Principio 75
Una idea es el nacimiento de un manantial. Un determinado cerebro genera una corriente íntima, un cúmulo de nueva vida y energía, en ocasiones en compañía de otros cerebros.
Después, algunos quieren convertir ese manantial en utilidad. Y para hacerlo posible entienden que primero es necesario que brote el líquido, y después, encauzarlo. De no ser así, será una riqueza encerrada en una gruta sin salida, y si ve la luz se convertirá en un charco sin la menor trascendencia.
La gloria de los seis mil millones de cerebros que hoy convivimos en este planeta es nuestra capacidad para generar ideas. Y la lacra es que faltan cauces para convertirlas en realidad.

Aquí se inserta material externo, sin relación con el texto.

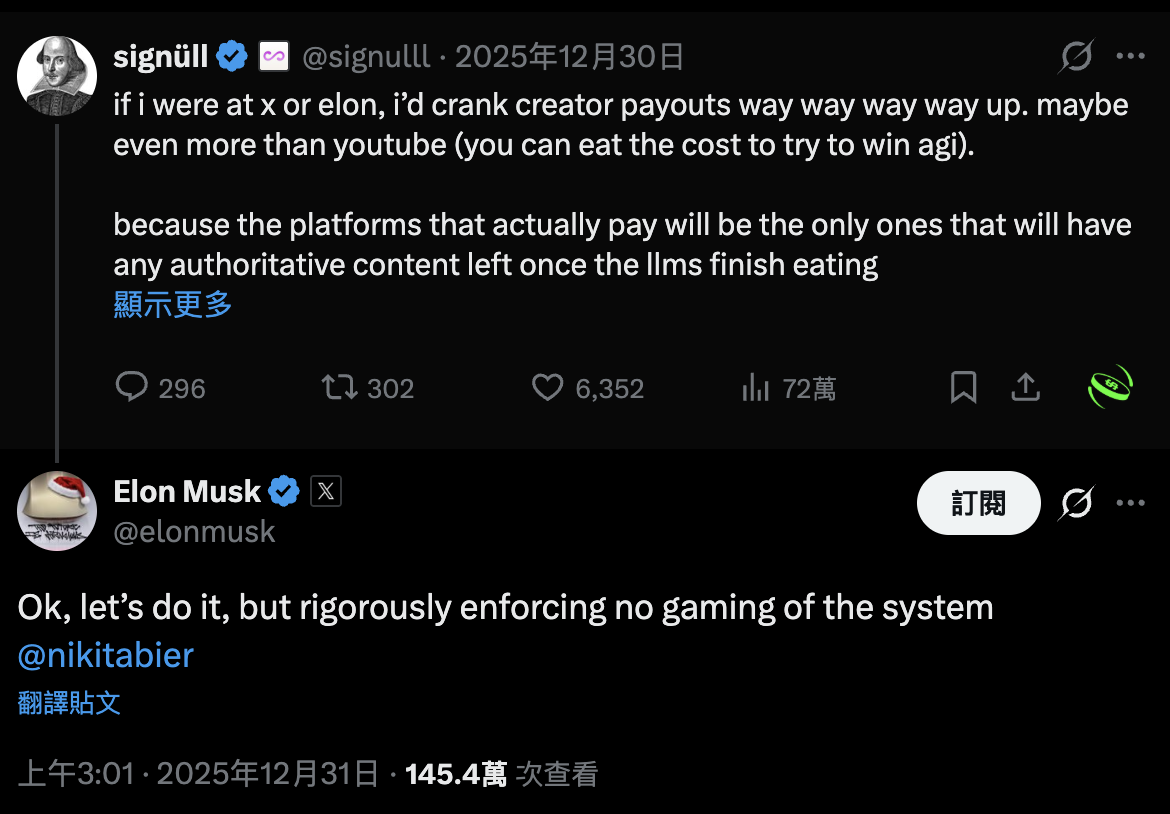The image size is (1170, 814).
Task: Open more options menu on Elon Musk's post
Action: pos(1130,503)
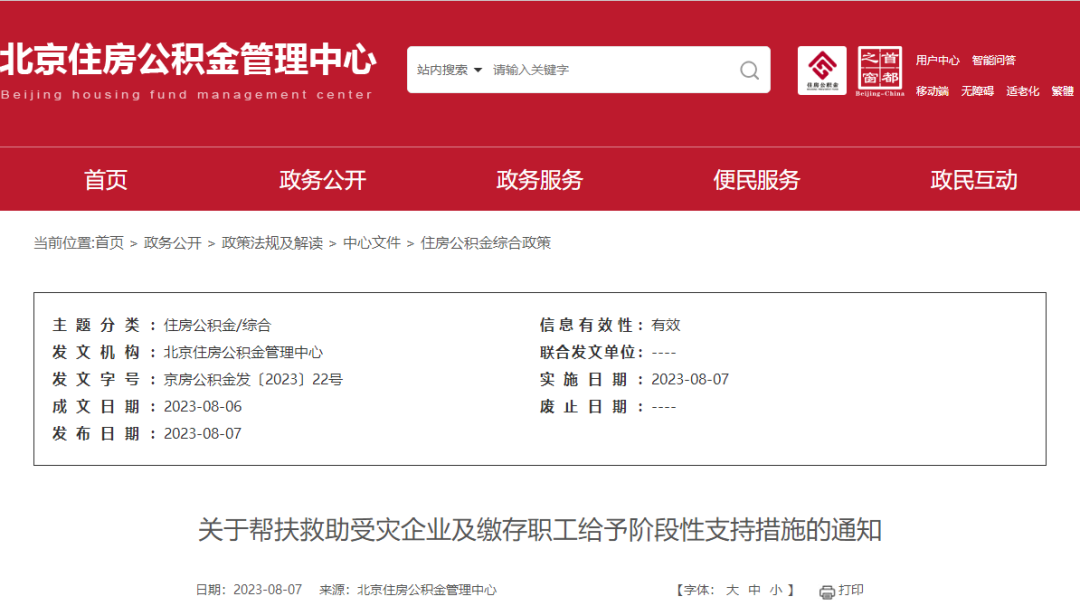Image resolution: width=1080 pixels, height=606 pixels.
Task: Expand the 便民服务 navigation menu
Action: (x=755, y=180)
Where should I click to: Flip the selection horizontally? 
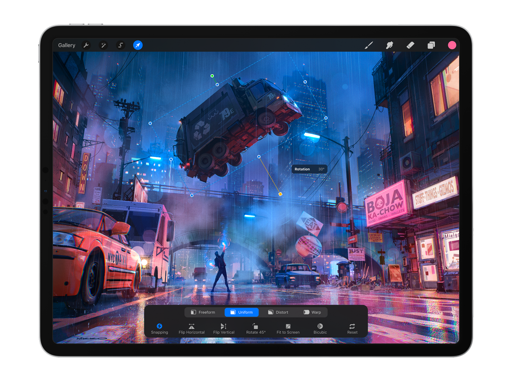[x=191, y=328]
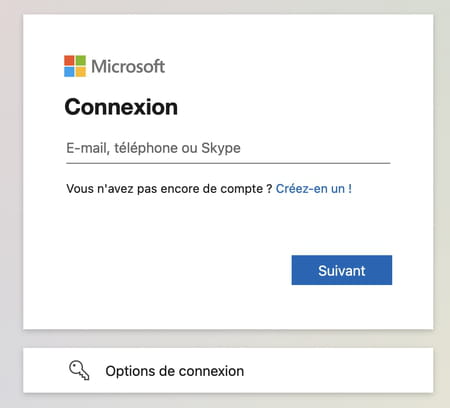Click the Connexion heading
The height and width of the screenshot is (408, 450).
tap(121, 107)
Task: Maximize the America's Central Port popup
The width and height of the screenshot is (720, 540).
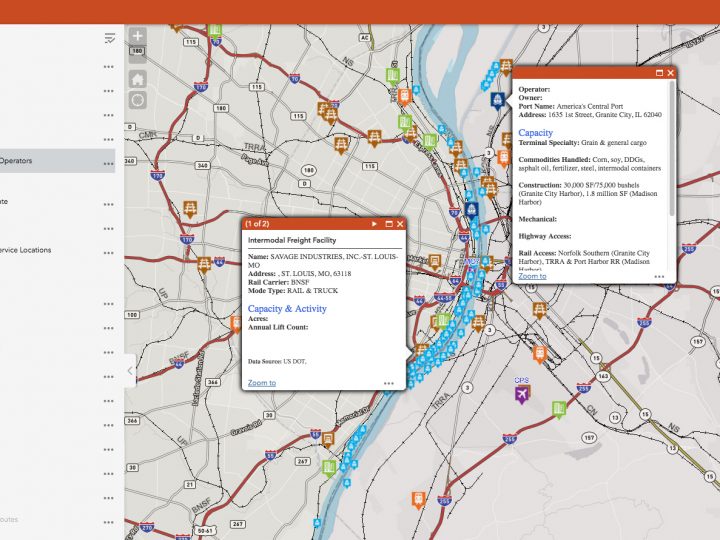Action: (x=660, y=73)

Sobran ideas y faltan cauces.
En pleno siglo XXI, es repulsivamente inquietante ver cómo culturas, ideologías políticas, gobernantes, líderes religiosos, países, educadores, organizaciones, empresas, directivos, familias y padres cada uno a su nivel, guillotinan cualquier intento de imaginar, idear y cambiar lo que existe si no procede de ellos mismos o de su turbio sanedrín de apalancados aprovechados.
Todavía hoy, en excesivas ocasiones el apoyo a la novedad continúa estúpidamente jerarquizado y acotado, en lugar de estar generosamente encauzado como nueva fuente de energía. Aún se entiende como una singularidad ocasional, en lugar de una permanente actitud cultural.
Un NO corre menos riesgos que un SÍ. Un SÍ requiere apertura de mente, masaje de neuronas y la actitud de aceptar escenarios cambiantes y nuevos. Y eso, mientras para los mente-empujantes significa oportunidad, para los mente-durmientes huele a riesgo.
Las escasas épocas en las que unos concretos líderes han sabido abrir y encauzar las energías íntimas de gentes y estructuras han sido las más brillantes de la historia de la humanidad.
Sócrates, Claudio y los Médicis, Roosevelt y Juan XXIII, Bill Gates, Ghandi y Nelson Mandela, son algunos vértices de una inmensa y silenciada legión de humanos que, cabalgando sobre la proa de la paz, han sido conscientes de la inmensa energía que supone liberar y propulsar la imaginación y la iniciativa de quienes les rodearon. Todos ellos nos facilitaron mucho de lo mejor que hoy tenemos.
Sería formidable que, como elemento trascendente de su propia evolución y progreso, cualquier agrupación humana dispusiera de oidores-encauzadores de nuevas iniciativas. En demasiadas estructuras, el propio sistema se convierte en el Drácula de la imaginación: chupa sangre y escupe neuronas. Quienes han sabido darle la vuelta a esta castrante visión, hoy son ejemplos mundiales de la audacia que propulsa rentabilidades.
Si en un plazo corto —¿tres, cuatro años?— fuese posible convertir en realidad todas las ideas que hoy existen en estado latente para mejorar la vida y la convivencia, la humanidad daría el salto evolutivo más gigantesco y espectacular que los más soñadores pudieran llegar a especular.
No hay democratización más provechosa que el hacer realidad los mejores frutos del talento.